Testo mostrato:
Prima di partire da Konya il gran visir inviò ordini a Janbulad e Cemsid, il capo Celali di Adana e Tarso in Cilicia, esigendo la loro fedeltà. Cercava il controllo di Adana e dei passi di montagna della catena del Tauro, che custodiva il cuore dello stato siriano settentrionale di Janbulad. L'esercito di Murad Pascià prese d'assalto la posizione di Cemsid a Tekir Beli, sbaragliando i suoi 2.000 sekban. Murad Pascià procedette attraverso le Porte della Cilicia verso Adana, dove confiscò un pagamento consistente che era stato inviato a Cemsid probabilmente da Janbulad.[14]

Egli guidò un esercito di soldati ben pagati, non anatolici locali di provenienza Devshirme (cristiani balcanici forzatamente reclutati e convertiti all'Islam) che sconfisse Ali Janbulad, un leader delle rivolte dei Celali contro gli ottomani ad Aleppo, nel 1607 vicino al lago Amik.[15][16] Janbulad e Fakhr al-Din si allearono e sconfissero il governatore ottomano di Damasco e saccheggiarono la città due anni prima, ma Fakhr al-Din si era dissociato da Janbulad al momento della spedizione di Murad Pascià e inviò al gran visir 300.000 piastre e il suo giovane figlio Ali come ostaggio per ottenere il suo favore; Murad Pascià perdonò Fakhr al-Din.[17]

Campagne Celali

Lo stesso argomento in dettaglio: Rivolte Celali.

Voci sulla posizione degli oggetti
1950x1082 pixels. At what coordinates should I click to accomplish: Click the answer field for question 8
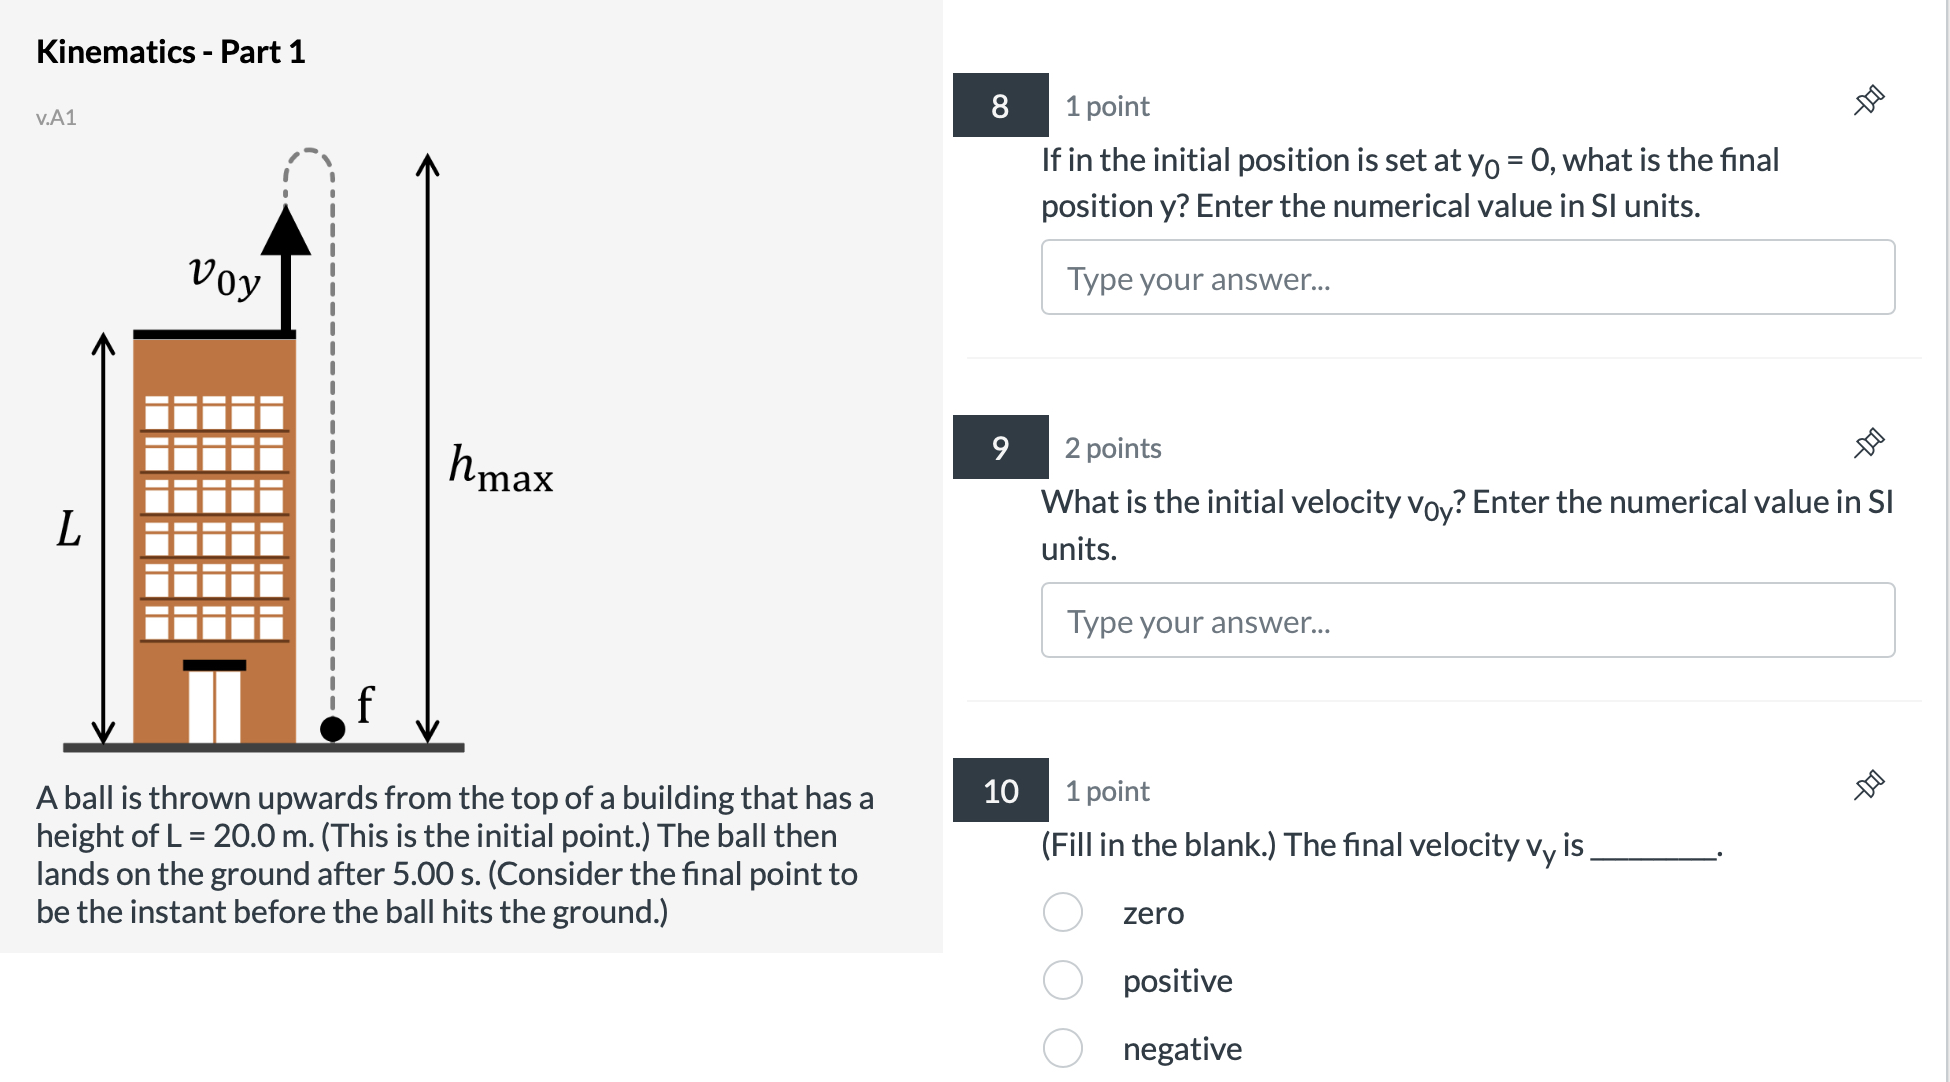click(1467, 278)
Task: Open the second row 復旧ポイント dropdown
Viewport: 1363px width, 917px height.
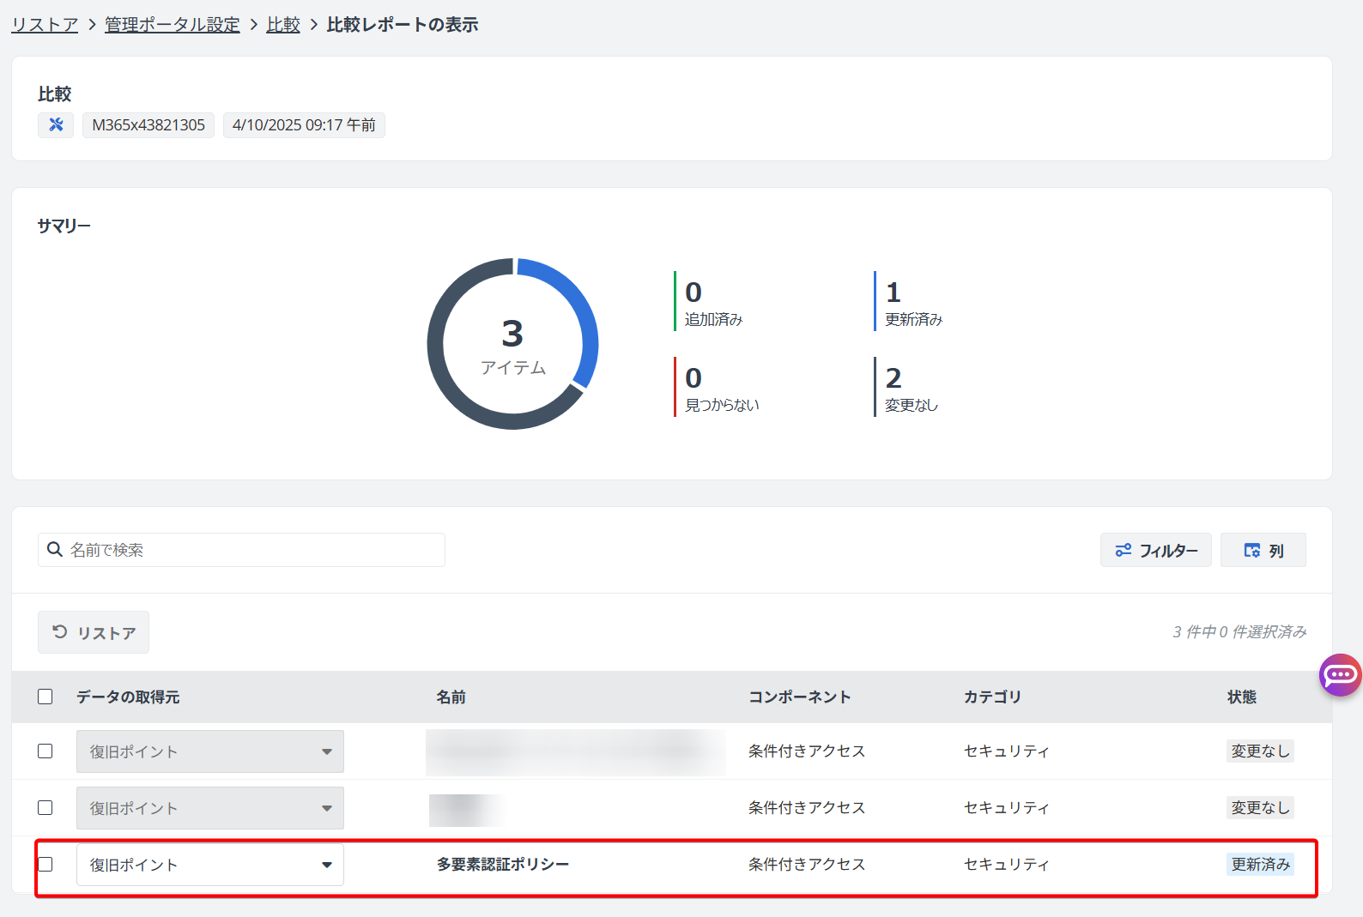Action: click(x=210, y=808)
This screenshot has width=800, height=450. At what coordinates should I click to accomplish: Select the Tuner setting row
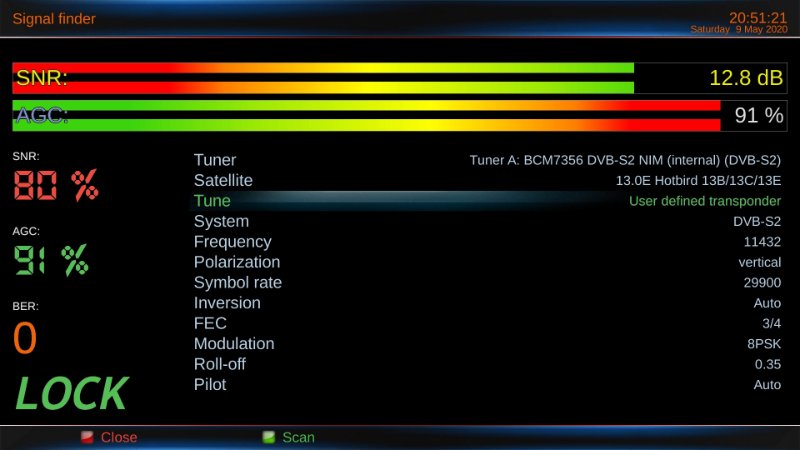[487, 160]
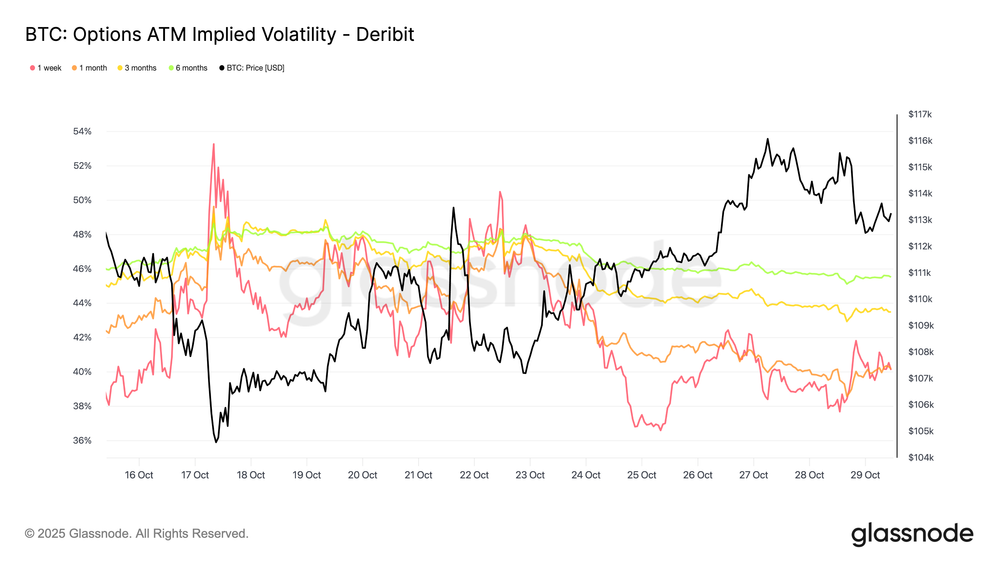The image size is (1000, 563).
Task: Select the 29 Oct date axis label
Action: pos(865,475)
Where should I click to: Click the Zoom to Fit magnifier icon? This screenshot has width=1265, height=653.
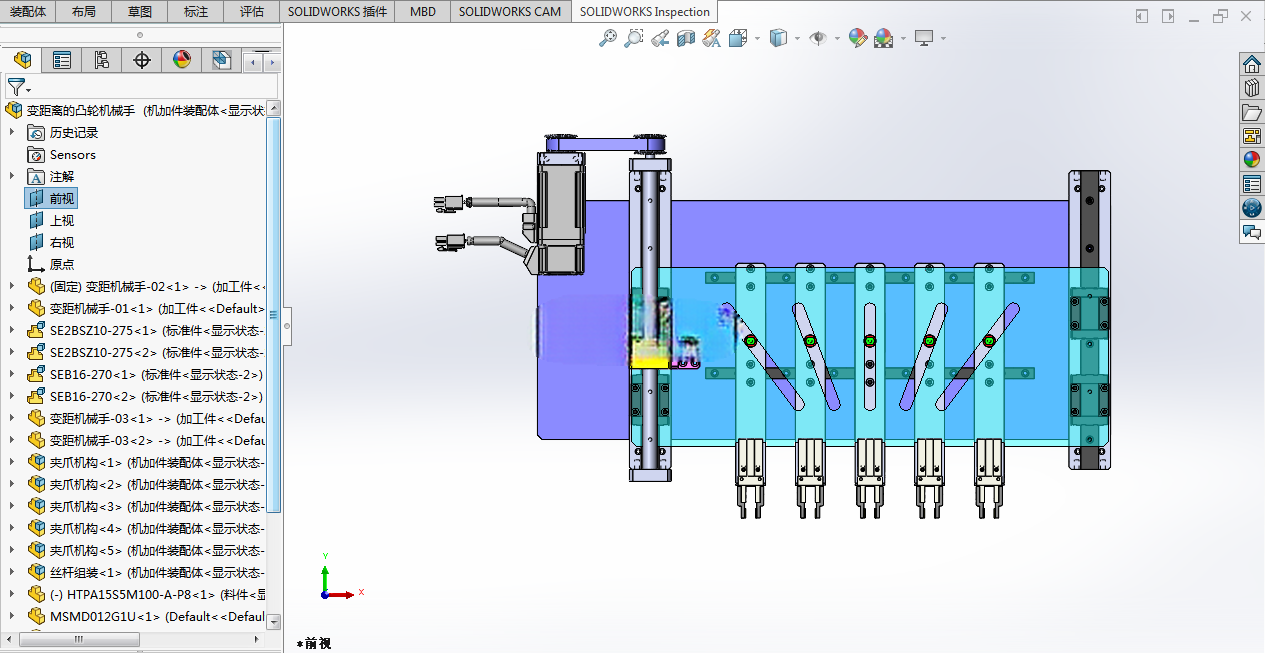(x=608, y=38)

Istruzioni:
1. Secondo il testo sulla spedizione di Murad Pascià, quanti sekban di Cemsid furono sbaragliati a Tekir Beli?
2. Restituisci identiche tutte le righe delle voci sulla posizione degli oggetti, escludendo le immagini.

Risposte complete:
1. Furono sbaragliati 2.000 sekban.

2.
1950x1082 pixels. At what coordinates should I click to accomplish: Click the answer field for question 8
click(1467, 278)
Task: Open the second row 復旧ポイント dropdown
Viewport: 1363px width, 917px height.
Action: click(x=210, y=808)
This screenshot has width=800, height=450. At what coordinates should I click to accomplish: Select the Tuner setting row
[487, 160]
The image size is (1000, 563).
Task: Select the 29 Oct date axis label
Action: pos(865,475)
Where should I click to: Click the Zoom to Fit magnifier icon? This screenshot has width=1265, height=653.
(x=608, y=38)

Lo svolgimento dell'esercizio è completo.